▶ [What needs to be done]: Reproduce every line of the listing below without any changes.

[Item coordinate data]
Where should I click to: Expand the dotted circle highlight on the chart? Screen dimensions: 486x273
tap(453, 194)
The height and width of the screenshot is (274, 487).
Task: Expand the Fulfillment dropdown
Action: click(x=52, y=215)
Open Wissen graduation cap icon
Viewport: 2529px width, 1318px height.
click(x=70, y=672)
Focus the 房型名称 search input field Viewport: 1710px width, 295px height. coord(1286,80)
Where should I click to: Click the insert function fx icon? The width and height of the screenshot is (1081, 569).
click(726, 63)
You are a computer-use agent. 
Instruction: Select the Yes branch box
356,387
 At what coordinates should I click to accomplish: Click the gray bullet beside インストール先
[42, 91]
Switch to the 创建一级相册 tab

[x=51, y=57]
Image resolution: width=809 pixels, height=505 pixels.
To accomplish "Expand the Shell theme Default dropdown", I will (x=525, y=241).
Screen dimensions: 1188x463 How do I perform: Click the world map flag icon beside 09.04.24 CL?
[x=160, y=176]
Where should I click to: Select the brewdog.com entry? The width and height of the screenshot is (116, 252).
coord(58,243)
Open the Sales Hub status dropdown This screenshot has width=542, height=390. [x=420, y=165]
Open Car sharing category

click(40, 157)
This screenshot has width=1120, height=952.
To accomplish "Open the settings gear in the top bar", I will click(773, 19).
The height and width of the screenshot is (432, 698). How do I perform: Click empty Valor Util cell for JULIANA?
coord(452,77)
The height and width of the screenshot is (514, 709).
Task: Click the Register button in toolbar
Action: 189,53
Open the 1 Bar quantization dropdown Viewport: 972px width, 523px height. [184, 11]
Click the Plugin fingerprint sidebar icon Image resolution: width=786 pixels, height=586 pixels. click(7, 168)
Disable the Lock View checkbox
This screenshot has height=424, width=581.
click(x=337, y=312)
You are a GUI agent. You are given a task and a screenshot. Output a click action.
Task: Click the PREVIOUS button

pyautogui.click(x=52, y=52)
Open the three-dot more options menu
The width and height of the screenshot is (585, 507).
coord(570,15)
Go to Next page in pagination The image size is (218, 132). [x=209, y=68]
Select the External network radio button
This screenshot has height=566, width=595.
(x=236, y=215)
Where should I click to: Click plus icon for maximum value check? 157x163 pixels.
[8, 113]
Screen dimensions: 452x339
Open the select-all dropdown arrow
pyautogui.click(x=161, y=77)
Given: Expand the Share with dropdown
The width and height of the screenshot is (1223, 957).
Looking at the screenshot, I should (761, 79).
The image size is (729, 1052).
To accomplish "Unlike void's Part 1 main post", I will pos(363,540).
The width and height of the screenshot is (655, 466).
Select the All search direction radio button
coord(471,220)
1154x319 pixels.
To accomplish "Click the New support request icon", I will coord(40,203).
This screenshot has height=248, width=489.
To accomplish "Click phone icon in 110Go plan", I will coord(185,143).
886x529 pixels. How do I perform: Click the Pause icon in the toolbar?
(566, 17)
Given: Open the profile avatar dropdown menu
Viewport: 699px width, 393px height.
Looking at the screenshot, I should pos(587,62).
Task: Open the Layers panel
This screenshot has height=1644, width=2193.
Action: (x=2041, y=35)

▶ [Result]:
Where should I click to: Expand the dotted circle highlight on the chart? Screen dimensions: 486x273
tap(453, 194)
The height and width of the screenshot is (274, 487).
Task: Expand the Fulfillment dropdown
Action: click(x=52, y=215)
Open Wissen graduation cap icon
Viewport: 2529px width, 1318px height.
click(x=70, y=672)
Focus the 房型名称 search input field Viewport: 1710px width, 295px height. coord(1286,80)
Where should I click to: Click the insert function fx icon? The width and height of the screenshot is (1081, 569).
click(726, 63)
You are a computer-use agent. 
Instruction: Select the Yes branch box
356,387
 At what coordinates should I click to accomplish: Click the gray bullet beside インストール先
[42, 91]
Switch to the 创建一级相册 tab

[x=51, y=57]
Image resolution: width=809 pixels, height=505 pixels.
To accomplish "Expand the Shell theme Default dropdown", I will (x=525, y=241).
Screen dimensions: 1188x463 How do I perform: Click the world map flag icon beside 09.04.24 CL?
[x=160, y=176]
Where should I click to: Select the brewdog.com entry? The width and height of the screenshot is (116, 252).
coord(58,243)
Open the Sales Hub status dropdown This screenshot has width=542, height=390. [x=420, y=165]
Open Car sharing category

click(40, 157)
This screenshot has width=1120, height=952.
To accomplish "Open the settings gear in the top bar", I will click(773, 19).
The height and width of the screenshot is (432, 698). How do I perform: Click empty Valor Util cell for JULIANA?
coord(452,77)
The height and width of the screenshot is (514, 709).
Task: Click the Register button in toolbar
Action: 189,53
Open the 1 Bar quantization dropdown Viewport: 972px width, 523px height. [184, 11]
Click the Plugin fingerprint sidebar icon Image resolution: width=786 pixels, height=586 pixels. click(7, 168)
Disable the Lock View checkbox
This screenshot has height=424, width=581.
click(x=337, y=312)
You are a GUI agent. You are given a task and a screenshot. Output a click action.
Task: Click the PREVIOUS button

pyautogui.click(x=52, y=52)
Open the three-dot more options menu
The width and height of the screenshot is (585, 507).
coord(570,15)
Go to Next page in pagination The image size is (218, 132). [x=209, y=68]
Select the External network radio button
This screenshot has height=566, width=595.
(x=236, y=215)
Where should I click to: Click plus icon for maximum value check? 157x163 pixels.
[8, 113]
Screen dimensions: 452x339
Open the select-all dropdown arrow
pyautogui.click(x=161, y=77)
Given: Expand the Share with dropdown
The width and height of the screenshot is (1223, 957).
Looking at the screenshot, I should (761, 79).
The image size is (729, 1052).
To accomplish "Unlike void's Part 1 main post", I will pos(363,540).
The width and height of the screenshot is (655, 466).
Select the All search direction radio button
coord(471,220)
1154x319 pixels.
To accomplish "Click the New support request icon", I will coord(40,203).
This screenshot has height=248, width=489.
To accomplish "Click phone icon in 110Go plan", I will coord(185,143).
886x529 pixels. How do I perform: Click the Pause icon in the toolbar?
(566, 17)
Given: Open the profile avatar dropdown menu
Viewport: 699px width, 393px height.
Looking at the screenshot, I should pos(587,62).
Task: Open the Layers panel
This screenshot has height=1644, width=2193.
Action: (x=2041, y=35)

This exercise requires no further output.